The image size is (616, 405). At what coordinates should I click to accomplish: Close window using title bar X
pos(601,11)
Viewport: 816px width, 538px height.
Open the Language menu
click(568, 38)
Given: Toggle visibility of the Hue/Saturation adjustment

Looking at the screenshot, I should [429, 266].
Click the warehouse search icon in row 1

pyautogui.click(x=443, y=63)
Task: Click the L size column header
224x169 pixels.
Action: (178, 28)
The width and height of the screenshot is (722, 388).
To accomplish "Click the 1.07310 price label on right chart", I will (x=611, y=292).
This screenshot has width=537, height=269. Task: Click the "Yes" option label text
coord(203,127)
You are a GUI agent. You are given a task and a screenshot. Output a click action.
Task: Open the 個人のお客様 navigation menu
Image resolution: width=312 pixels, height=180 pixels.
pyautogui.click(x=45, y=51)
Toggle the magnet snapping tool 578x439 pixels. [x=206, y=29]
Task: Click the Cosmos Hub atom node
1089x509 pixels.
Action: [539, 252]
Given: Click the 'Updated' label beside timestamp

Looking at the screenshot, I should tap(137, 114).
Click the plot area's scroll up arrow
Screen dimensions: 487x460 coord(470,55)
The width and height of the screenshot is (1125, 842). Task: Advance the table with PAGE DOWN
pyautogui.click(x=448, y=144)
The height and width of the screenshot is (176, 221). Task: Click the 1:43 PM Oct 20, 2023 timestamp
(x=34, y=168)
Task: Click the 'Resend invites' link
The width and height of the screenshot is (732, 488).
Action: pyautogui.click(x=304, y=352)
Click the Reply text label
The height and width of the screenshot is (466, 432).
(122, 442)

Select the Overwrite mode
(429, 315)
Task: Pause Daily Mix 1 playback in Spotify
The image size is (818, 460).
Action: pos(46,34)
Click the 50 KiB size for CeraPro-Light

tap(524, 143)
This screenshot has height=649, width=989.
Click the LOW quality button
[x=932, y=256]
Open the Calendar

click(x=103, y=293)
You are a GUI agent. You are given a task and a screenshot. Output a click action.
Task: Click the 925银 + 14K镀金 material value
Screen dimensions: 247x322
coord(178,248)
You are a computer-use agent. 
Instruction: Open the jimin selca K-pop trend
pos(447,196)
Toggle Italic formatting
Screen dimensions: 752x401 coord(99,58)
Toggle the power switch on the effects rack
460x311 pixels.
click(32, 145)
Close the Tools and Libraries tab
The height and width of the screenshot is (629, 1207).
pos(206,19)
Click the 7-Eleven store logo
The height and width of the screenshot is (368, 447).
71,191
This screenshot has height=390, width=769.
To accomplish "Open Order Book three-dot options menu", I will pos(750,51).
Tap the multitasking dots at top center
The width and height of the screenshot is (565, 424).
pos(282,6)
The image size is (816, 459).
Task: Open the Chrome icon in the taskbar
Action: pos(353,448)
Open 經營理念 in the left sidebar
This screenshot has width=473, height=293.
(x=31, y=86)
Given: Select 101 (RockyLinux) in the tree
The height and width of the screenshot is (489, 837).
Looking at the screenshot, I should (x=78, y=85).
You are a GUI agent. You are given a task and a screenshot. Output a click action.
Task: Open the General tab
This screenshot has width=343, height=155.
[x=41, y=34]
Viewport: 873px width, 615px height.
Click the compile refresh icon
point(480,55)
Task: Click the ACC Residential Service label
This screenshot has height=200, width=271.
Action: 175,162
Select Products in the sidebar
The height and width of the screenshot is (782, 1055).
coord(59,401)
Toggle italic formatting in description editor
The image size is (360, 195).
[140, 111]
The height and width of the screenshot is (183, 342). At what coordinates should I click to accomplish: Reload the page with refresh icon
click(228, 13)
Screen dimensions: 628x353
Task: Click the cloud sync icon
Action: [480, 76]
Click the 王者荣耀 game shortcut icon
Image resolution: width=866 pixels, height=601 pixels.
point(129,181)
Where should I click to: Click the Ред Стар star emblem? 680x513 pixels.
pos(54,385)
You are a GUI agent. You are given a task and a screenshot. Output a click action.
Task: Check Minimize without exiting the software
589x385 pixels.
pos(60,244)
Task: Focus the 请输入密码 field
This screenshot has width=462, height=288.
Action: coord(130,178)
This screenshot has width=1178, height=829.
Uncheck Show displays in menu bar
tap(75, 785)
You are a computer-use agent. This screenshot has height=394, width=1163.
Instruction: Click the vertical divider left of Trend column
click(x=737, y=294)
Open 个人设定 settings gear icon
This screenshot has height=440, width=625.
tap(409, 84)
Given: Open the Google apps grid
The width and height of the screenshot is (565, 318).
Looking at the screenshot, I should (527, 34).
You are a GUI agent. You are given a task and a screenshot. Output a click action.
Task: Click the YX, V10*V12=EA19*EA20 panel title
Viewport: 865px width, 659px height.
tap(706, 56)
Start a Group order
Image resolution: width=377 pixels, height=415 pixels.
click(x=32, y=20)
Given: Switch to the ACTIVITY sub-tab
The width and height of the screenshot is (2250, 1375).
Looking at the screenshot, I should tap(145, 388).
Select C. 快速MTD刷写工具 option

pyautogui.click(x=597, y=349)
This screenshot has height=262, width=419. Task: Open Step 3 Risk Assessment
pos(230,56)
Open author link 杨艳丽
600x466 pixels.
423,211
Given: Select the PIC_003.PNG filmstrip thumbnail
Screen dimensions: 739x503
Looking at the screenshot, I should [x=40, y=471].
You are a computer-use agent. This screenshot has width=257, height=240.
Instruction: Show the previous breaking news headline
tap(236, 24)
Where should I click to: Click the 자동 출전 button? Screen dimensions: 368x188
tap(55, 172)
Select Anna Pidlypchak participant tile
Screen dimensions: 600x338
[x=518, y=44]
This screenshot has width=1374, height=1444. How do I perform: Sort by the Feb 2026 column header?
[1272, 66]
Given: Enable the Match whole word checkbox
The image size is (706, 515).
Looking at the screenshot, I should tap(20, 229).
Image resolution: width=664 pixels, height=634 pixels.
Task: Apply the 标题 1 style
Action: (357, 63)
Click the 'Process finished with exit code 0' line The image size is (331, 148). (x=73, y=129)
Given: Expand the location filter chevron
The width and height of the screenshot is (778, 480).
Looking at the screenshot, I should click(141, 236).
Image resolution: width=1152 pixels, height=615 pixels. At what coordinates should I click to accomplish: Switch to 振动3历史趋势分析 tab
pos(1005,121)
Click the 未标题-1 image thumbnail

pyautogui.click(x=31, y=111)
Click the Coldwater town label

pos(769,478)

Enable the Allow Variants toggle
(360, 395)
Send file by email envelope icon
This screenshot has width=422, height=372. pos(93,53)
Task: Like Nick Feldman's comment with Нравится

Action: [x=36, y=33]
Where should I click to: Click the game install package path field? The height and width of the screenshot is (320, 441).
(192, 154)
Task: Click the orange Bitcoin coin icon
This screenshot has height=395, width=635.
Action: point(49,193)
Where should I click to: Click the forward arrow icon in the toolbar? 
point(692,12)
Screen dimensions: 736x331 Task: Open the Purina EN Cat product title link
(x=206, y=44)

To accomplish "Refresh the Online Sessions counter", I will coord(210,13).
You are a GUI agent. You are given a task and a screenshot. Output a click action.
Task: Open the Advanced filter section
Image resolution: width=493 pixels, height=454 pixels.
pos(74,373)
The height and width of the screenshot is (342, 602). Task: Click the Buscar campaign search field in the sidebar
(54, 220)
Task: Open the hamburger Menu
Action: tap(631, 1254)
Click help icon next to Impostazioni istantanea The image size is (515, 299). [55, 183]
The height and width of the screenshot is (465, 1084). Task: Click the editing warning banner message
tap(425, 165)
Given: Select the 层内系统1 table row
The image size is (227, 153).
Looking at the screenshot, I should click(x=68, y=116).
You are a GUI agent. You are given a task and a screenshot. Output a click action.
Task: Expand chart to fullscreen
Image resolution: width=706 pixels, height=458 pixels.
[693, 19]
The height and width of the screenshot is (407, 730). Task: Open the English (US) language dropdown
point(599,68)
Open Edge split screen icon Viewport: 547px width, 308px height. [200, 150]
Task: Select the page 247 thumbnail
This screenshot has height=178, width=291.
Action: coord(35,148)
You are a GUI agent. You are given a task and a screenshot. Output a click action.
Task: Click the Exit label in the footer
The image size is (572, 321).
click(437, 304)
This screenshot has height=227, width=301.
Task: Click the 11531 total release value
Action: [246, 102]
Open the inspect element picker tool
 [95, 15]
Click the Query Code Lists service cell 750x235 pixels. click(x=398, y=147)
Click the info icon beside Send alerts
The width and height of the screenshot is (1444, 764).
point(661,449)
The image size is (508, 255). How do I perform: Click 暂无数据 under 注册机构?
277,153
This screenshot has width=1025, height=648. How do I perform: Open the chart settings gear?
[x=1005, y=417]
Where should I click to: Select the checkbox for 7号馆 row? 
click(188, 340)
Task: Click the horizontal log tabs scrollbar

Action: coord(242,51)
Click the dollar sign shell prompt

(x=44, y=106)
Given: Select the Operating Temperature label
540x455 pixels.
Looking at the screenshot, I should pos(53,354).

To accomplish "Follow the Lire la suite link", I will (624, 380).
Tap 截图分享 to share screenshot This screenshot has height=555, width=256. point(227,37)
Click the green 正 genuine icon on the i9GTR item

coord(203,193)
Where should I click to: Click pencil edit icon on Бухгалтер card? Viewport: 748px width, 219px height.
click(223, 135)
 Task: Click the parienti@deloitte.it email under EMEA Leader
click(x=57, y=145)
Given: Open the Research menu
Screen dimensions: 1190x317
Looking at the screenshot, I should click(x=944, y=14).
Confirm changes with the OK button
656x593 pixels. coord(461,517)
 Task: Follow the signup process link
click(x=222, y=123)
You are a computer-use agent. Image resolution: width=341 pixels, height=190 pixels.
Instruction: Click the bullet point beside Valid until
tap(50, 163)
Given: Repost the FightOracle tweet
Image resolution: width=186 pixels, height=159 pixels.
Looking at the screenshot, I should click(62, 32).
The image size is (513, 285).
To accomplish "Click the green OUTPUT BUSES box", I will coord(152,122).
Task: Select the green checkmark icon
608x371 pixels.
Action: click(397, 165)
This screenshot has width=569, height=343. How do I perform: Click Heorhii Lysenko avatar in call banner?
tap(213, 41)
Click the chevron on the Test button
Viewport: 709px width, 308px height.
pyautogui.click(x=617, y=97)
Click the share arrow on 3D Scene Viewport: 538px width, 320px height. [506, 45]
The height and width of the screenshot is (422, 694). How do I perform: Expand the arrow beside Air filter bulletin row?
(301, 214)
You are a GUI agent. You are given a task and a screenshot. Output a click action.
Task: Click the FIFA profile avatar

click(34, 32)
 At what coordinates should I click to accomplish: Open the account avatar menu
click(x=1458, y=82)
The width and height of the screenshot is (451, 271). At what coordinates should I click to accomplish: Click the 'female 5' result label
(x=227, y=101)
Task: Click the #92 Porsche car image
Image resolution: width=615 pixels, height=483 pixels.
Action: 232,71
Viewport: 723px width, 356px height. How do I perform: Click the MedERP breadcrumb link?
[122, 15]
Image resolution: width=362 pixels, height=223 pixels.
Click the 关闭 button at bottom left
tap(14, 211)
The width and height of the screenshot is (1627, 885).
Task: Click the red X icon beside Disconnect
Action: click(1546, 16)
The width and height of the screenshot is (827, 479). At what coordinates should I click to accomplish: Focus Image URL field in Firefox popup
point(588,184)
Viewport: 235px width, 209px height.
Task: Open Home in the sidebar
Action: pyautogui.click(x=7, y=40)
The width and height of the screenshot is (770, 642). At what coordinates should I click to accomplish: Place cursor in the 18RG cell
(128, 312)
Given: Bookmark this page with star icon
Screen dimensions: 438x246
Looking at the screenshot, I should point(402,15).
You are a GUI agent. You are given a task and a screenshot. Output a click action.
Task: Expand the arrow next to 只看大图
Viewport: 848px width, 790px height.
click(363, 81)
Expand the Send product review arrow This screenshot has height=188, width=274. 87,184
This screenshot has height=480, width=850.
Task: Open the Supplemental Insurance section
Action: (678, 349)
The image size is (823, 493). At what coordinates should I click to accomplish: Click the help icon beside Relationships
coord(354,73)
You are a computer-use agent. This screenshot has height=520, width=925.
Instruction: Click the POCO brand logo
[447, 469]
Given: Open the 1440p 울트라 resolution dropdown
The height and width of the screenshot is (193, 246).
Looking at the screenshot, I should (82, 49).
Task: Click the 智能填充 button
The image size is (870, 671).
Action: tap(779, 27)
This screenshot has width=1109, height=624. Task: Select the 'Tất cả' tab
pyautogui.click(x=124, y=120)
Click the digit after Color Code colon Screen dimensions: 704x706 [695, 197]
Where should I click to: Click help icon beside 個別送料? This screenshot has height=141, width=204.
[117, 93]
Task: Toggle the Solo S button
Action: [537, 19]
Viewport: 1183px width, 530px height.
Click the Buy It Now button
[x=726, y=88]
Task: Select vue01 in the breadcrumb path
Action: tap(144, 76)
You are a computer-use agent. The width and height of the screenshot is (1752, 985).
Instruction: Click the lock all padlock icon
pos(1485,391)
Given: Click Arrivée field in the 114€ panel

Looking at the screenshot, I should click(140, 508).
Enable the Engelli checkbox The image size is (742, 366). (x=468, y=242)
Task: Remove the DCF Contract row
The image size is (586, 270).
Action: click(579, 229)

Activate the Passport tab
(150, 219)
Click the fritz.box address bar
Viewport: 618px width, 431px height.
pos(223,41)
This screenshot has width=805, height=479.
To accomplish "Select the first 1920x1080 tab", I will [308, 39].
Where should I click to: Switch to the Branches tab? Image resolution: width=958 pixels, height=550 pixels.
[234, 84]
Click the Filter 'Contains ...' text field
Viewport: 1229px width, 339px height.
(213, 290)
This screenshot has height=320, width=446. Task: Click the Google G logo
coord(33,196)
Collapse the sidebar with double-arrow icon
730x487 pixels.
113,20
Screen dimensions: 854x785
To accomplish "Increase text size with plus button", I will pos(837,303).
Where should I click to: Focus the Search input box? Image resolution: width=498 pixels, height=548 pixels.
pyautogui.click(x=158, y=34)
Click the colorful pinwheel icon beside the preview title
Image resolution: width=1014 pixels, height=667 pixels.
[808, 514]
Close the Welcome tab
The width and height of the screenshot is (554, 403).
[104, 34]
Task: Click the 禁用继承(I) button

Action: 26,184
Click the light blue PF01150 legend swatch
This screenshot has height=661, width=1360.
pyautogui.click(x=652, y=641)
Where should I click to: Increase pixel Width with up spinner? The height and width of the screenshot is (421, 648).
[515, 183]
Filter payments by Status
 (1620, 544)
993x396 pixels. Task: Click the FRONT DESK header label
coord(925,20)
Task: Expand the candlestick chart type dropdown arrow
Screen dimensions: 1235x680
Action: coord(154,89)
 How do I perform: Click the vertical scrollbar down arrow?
----------
> _Exercise brief_
When a line of the material holds the string "share", copy that line.

> _Response for this exercise_
Tap 截图分享 to share screenshot This screenshot has height=555, width=256. point(227,37)
Click the share arrow on 3D Scene Viewport: 538px width, 320px height. [506, 45]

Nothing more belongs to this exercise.